### EXERCISE PROMPT:
After reading the data, copy it out in full and exactly.

═══ PROVIDED RECORDS

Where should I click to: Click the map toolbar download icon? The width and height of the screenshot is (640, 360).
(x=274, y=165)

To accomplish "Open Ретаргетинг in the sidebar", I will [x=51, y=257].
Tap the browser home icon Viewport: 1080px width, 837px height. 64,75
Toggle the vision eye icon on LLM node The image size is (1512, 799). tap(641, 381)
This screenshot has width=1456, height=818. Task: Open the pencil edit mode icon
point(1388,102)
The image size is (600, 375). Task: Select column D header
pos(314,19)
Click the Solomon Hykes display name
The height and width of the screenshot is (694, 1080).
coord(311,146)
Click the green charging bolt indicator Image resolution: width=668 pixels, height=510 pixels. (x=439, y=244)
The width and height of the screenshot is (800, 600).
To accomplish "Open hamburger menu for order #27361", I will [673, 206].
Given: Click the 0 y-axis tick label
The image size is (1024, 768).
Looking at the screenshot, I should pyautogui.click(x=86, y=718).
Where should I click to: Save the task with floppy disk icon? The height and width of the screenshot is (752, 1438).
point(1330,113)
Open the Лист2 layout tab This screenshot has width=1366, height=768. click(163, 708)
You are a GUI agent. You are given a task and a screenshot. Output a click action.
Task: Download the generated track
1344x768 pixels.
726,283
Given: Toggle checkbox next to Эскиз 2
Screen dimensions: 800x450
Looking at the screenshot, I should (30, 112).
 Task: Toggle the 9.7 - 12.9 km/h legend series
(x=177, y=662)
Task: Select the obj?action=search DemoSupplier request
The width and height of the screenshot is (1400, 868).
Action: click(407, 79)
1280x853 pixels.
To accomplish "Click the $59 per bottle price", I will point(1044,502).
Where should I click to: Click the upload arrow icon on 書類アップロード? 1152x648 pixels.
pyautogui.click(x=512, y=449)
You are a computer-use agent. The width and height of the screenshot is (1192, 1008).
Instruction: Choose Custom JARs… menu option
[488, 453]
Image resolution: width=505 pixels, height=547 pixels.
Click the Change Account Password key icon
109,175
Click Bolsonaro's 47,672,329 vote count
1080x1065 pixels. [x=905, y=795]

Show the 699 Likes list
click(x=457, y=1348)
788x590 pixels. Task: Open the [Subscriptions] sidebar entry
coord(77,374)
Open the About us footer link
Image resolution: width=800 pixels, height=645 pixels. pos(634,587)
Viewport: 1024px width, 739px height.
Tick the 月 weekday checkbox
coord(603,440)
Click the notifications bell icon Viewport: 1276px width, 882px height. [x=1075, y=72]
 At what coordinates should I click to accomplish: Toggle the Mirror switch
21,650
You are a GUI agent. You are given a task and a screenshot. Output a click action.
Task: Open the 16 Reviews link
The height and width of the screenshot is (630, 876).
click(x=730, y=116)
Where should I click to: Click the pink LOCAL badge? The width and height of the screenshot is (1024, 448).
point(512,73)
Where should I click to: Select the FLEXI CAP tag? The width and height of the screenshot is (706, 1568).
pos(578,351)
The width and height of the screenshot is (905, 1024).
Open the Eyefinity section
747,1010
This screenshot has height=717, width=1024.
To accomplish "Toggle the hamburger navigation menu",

══════

### TASK SOLUTION:
Where should I click to: Click the map toolbar download icon? The width and height of the screenshot is (640, 360).
(x=274, y=165)

To accomplish "Open Ретаргетинг in the sidebar", I will [x=51, y=257].
Tap the browser home icon Viewport: 1080px width, 837px height. 64,75
Toggle the vision eye icon on LLM node The image size is (1512, 799). tap(641, 381)
This screenshot has width=1456, height=818. Task: Open the pencil edit mode icon
point(1388,102)
The image size is (600, 375). Task: Select column D header
pos(314,19)
Click the Solomon Hykes display name
The height and width of the screenshot is (694, 1080).
coord(311,146)
Click the green charging bolt indicator Image resolution: width=668 pixels, height=510 pixels. (x=439, y=244)
The width and height of the screenshot is (800, 600).
To accomplish "Open hamburger menu for order #27361", I will [673, 206].
Given: Click the 0 y-axis tick label
The image size is (1024, 768).
Looking at the screenshot, I should pyautogui.click(x=86, y=718).
Where should I click to: Save the task with floppy disk icon? The height and width of the screenshot is (752, 1438).
point(1330,113)
Open the Лист2 layout tab This screenshot has width=1366, height=768. click(163, 708)
You are a GUI agent. You are given a task and a screenshot. Output a click action.
Task: Download the generated track
1344x768 pixels.
726,283
Given: Toggle checkbox next to Эскиз 2
Screen dimensions: 800x450
Looking at the screenshot, I should (30, 112).
 Task: Toggle the 9.7 - 12.9 km/h legend series
(x=177, y=662)
Task: Select the obj?action=search DemoSupplier request
The width and height of the screenshot is (1400, 868).
Action: click(407, 79)
1280x853 pixels.
To accomplish "Click the $59 per bottle price", I will point(1044,502).
Where should I click to: Click the upload arrow icon on 書類アップロード? 1152x648 pixels.
pyautogui.click(x=512, y=449)
You are a computer-use agent. The width and height of the screenshot is (1192, 1008).
Instruction: Choose Custom JARs… menu option
[488, 453]
Image resolution: width=505 pixels, height=547 pixels.
Click the Change Account Password key icon
109,175
Click Bolsonaro's 47,672,329 vote count
1080x1065 pixels. [x=905, y=795]

Show the 699 Likes list
click(x=457, y=1348)
788x590 pixels. Task: Open the [Subscriptions] sidebar entry
coord(77,374)
Open the About us footer link
Image resolution: width=800 pixels, height=645 pixels. pos(634,587)
Viewport: 1024px width, 739px height.
Tick the 月 weekday checkbox
coord(603,440)
Click the notifications bell icon Viewport: 1276px width, 882px height. [x=1075, y=72]
 At what coordinates should I click to accomplish: Toggle the Mirror switch
21,650
You are a GUI agent. You are given a task and a screenshot. Output a click action.
Task: Open the 16 Reviews link
The height and width of the screenshot is (630, 876).
click(x=730, y=116)
Where should I click to: Click the pink LOCAL badge? The width and height of the screenshot is (1024, 448).
point(512,73)
Where should I click to: Select the FLEXI CAP tag? The width and height of the screenshot is (706, 1568).
pos(578,351)
The width and height of the screenshot is (905, 1024).
Open the Eyefinity section
747,1010
This screenshot has height=717, width=1024.
To accomplish "Toggle the hamburger navigation menu",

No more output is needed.